Travailler au bloc opératoire expose à de nombreux agents inhalés, dont les désinfectants et les produits relargués par la fumée opératoire, connus pour avoir un effet respiratoire délétère. Néanmoins, on ne sait pas si travailler au bloc majore vraiment le risque de développer une bronchite chronique obstructive (BPCO). L’étude de la cohorte américaine des infirmières (NHS) tend à montrer que c’est le cas. Les infirmières ayant exercé plus de 15 ans dans les années quatre-vingt au bloc souffrent effectivement d’un surrisque élevé de BPCO à l’issue de 25 ans de suivi.
La cohorte des infirmières de Boston
L’étude porte initialement sur les plus de 95 000 infirmières ayant rempli les questionnaires entre 1982 et 1984 puis tous les deux ans jusqu’en 2000, date à laquelle des questionnaires ciblant spécifiquement la BPCO ont été adressés aux participantes. Parmi elles, un bon nombre ont été exclues en raison de défauts d’information sur leur emploi et/ou dans de plus rares cas en raison d’une BPCO préexistante dès 1984 (3 000 infirmières). L’analyse porte in fine sur 75 000 infirmières suivies durant 25 ans.
Elles avaient 50 ans d’âge médian à l’inclusion en 1984. La moitié n’avaient jamais fumé et 13 % étaient obèses. En 1984, date butoir pour leur emploi, plus des deux tiers n’avaient jamais travaillé au bloc (70 %). Parmi elles, certaines travaillaient sans contact avec les patients (administration, éducation,...), ce qui peut correspondre à une exposition nulle aux désinfectants et à la fumée de bloc. D’autres travaillaient au contact des patients en ambulatoire, ce qui les soumettait à une exposition limitée aux désinfectants. Enfin d’autres exerçaient à l’hôpital ou en clinique avec une exposition moyenne à élevée aux désinfectants.
Parmi celles ayant exercé au bloc, donc exposées à la fumée de bloc et aux désinfectants, une minorité ont exercé plus de 15 ans. Seulement 3 % de l’ensemble de la cohorte avaient plus de 15 ans de bloc opératoire à son actif en 1984. S’y ajoutent nombre d’infirmières ayant travaillé au bloc moins de 15 ans (moins de 5 ans ou de 5 à 14 ans).
Pour tester le lien entre exposition et survenue de BPCO, plusieurs modèles d’ajustement ont été utilisés.
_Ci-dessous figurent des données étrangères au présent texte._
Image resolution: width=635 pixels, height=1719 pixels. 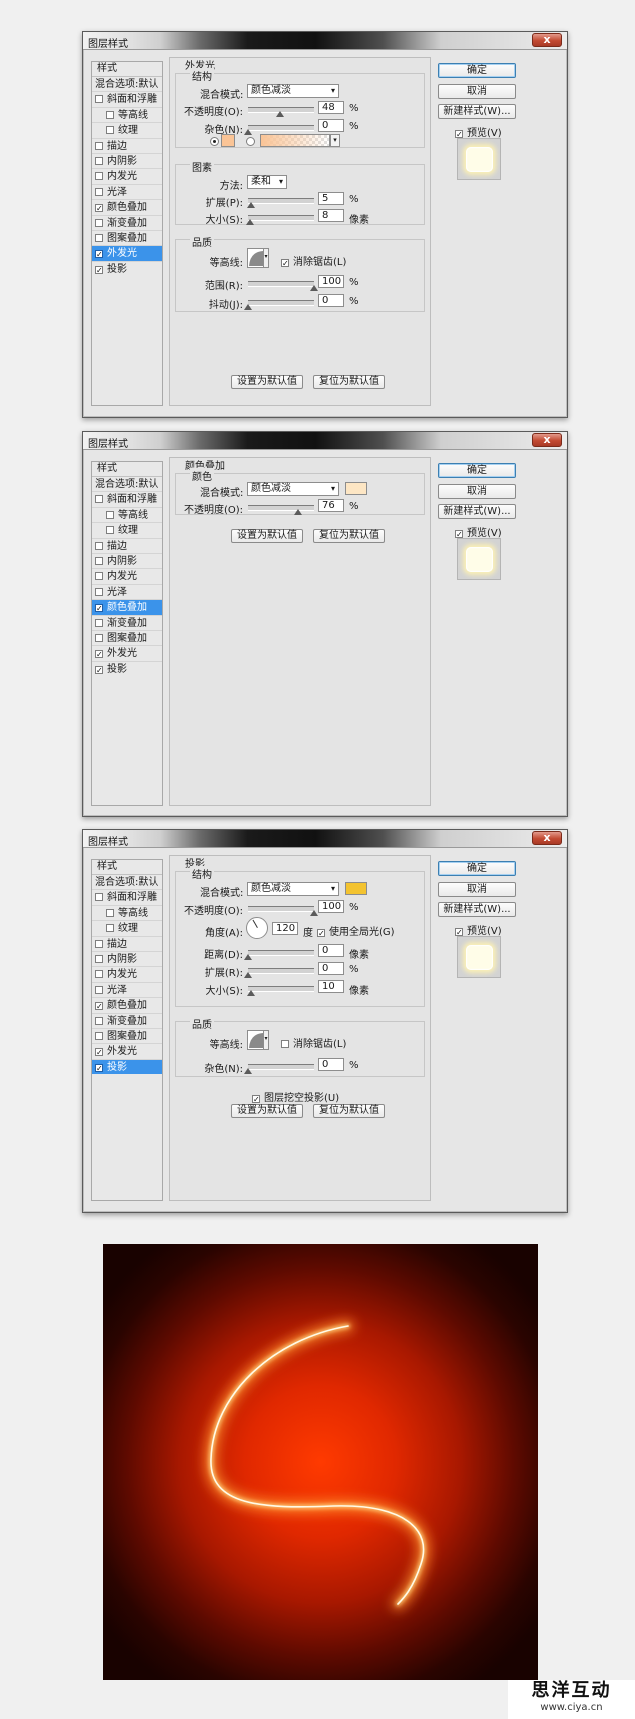 I want to click on spread-input: 0, so click(x=331, y=968).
Le premier utilise uniquement l’âge, le second l’âge et le tabagisme et le troisième âge, tabagisme, IMC, race, ethnie et région.
Plus de BPCO après des années au bloc opératoire et au contact des patients
Entre 1984 et 2000, plus de 1 000 infirmières ont développé une BPCO. La courbe cumulative Kaplan Meier tend à montrer que plus le nombre d’années passées au bloc augmente, plus l’incidence de la BPCO croît, bien qu’il y ait peu de différence entre les courbes associées à moins de 5 ans de bloc et à [5-14] ans de bloc.
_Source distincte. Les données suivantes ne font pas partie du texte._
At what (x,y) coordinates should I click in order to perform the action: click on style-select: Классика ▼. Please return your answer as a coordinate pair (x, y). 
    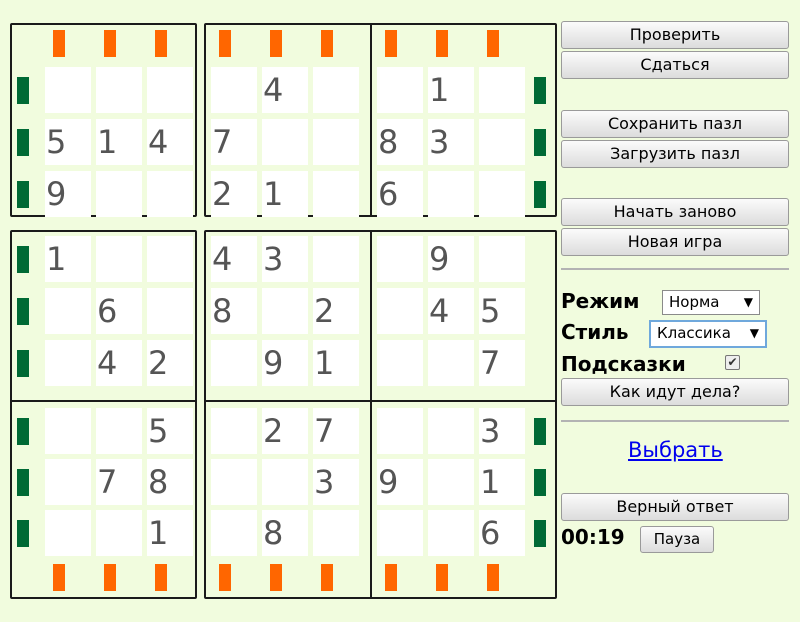
    Looking at the image, I should click on (708, 334).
Globalement, le travail au bloc est associé à une augmentation non significative de 10 à 16 % du risque de BPCO après ajustement suivant les modèles. En revanche, le risque devient franchement significatif après 15 années de bloc, avec une augmentation de près de 70 % du risque de BPCO.
Toutefois l’examen du risque relatif de BPCO des infirmières n’ayant jamais travaillé au bloc en fonction de leur activité suggère que la fumée de bloc n’est pas seule en cause. Comparativement aux infirmières sans contact avec les patients, celles exerçant aux urgences ou en unités de soins ont un surrisque de 31 % et celles travaillant en ambulatoire un surrisque de 24 %. Mais leur risque reste bien inférieur à celui des infirmières de bloc opératoire.
Désinfectant plus fumée de bloc, peut-être un effet synergique
On est à un surrisque de 69 % de BPCO après 15 années de bloc versus un surrisque de 30 % pour un travail aux urgences ou en unités de soins. Peut-être ces taux sont le reflet d’une action synergique des désinfectants et de la fumée de bloc sur le risque, et/ou d’une exposition à des taux plus élevés de à l’intérieur du bloc opératoire, commentent les auteurs. En effet, si l’effet délétère des désinfectants est bien connu, celui de la fumée de bloc l’est moins, même si quelques études suggèrent qu’il est assez comparable à celui de quelques cigarettes en termes de mutagénicité. Cette étude argument sur l’effet néfaste de ces fumées.
(1) W Xie et al. Association of Occupational Exposure to Inhaled Agents in Operating Rooms With Incidence of Chronic Obstructive Pulmonary Disease Among US Female Nurses. JAMA Network Open. 2021;4(9):e2125749.